As the sun lowered in the sky and the light became perfect for taking photos outside we reached the underground caves. Manjanggul is regarded as the finest lava tube system of caves anywhere in the world, with its multi-coloured carbonate roofs and floors, and dark-coloured lava walls. The first kilometre of the 13km cave system is open to the public and it can clearly be see how the tunnels acted as a natural conduit for erupting lava, even including lava stalagmites.

Our last stop was Dongmun Traditional Market, which pretty much just sold an endless variety of fish, rice and dish cloths, so I left the others to it and finally sat down with a cold drink until I was told off by our driver for getting the wrong flavour.

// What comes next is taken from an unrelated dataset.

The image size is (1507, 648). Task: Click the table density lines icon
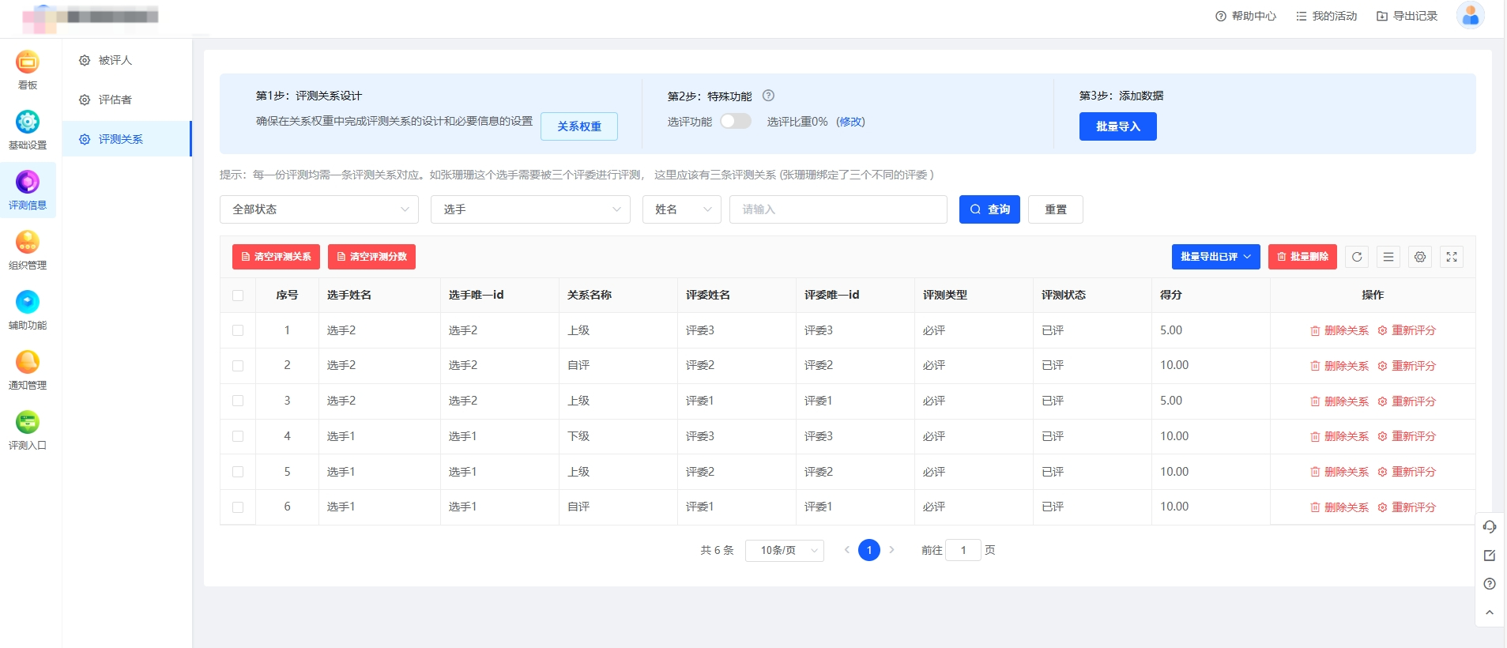click(1388, 257)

Still sore from the previous day’s exhertions we decided to just visit one site the next day so took a bus to Jusangjeolli. Here on the coast the erupting lava has cooled, cracked, fractioned and contracted to form cliffs and headlands of black hexagonal pillars similar to those of the Giant’s Causeway in County Antrim, Northern Island.

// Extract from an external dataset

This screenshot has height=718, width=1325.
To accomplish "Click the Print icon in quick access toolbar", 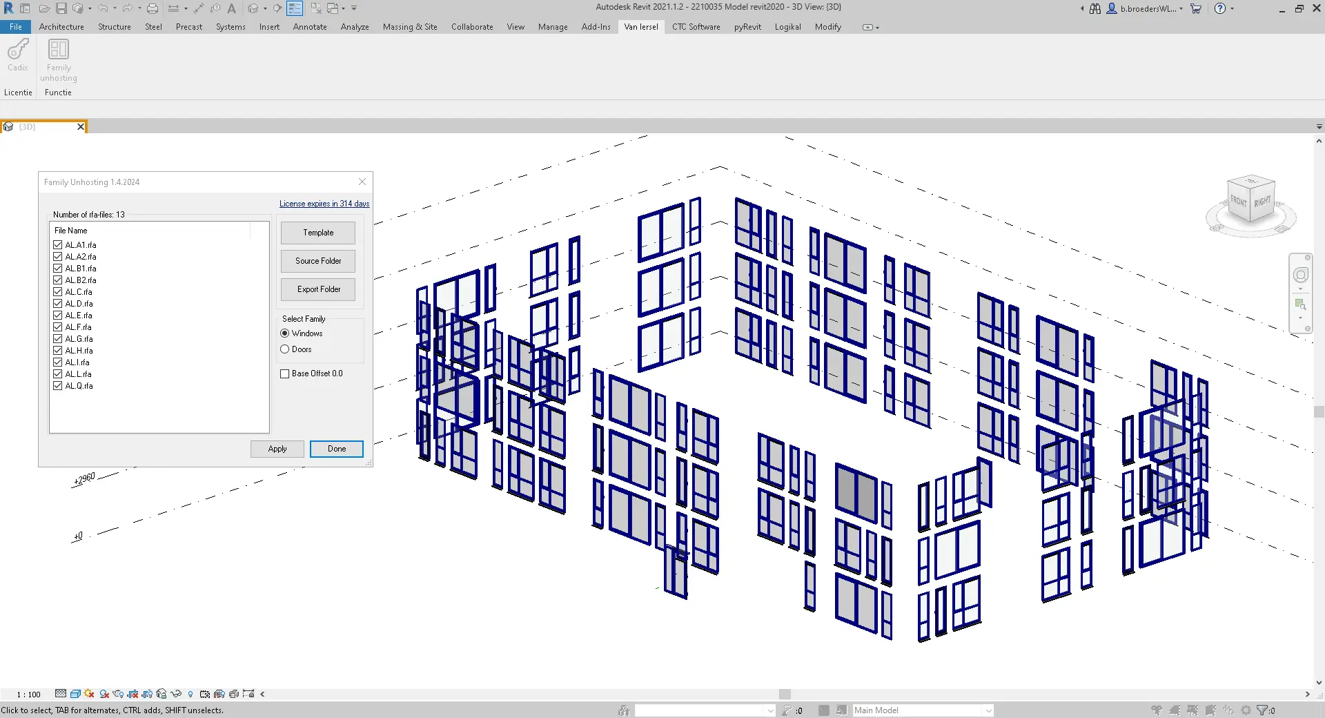I will click(153, 8).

The area surrounding the cliffs is a nicely sculpted park full of mandarin orange trees, which along with pork from black-hair pigs and abalone (a type of shellfish with supposed aphrodisiac properties) are the most famous product of Jeju.

Also present in the park are the life-sized, helmet-wearing symbolic statues of the island, the dolharubang or “stone grandfather”. They represent the ancestors who throughout history endured the natural hardship of the islands terrain.

Next to the park are the International Convention Centre and the Jeju World Cup stadium, used when South Korea hosted the tournament in 2002. Handily from here there’s an airport shuttle bus which got us roughly back to Jeju City and the eventual relief of the hotel air conditioning, before our flight back to Seoul then Beijing early the next day.

P.S. Our lack of transport caused us to miss the very popular Teddy Bear Museum and Loveland, a very graphic museum of erotic statues, so was a bonus really. The only other attraction I’d really like to have taken part in was the submarine ride, a trip 40m below the waves to see the coral and possibly even a Haenyeo.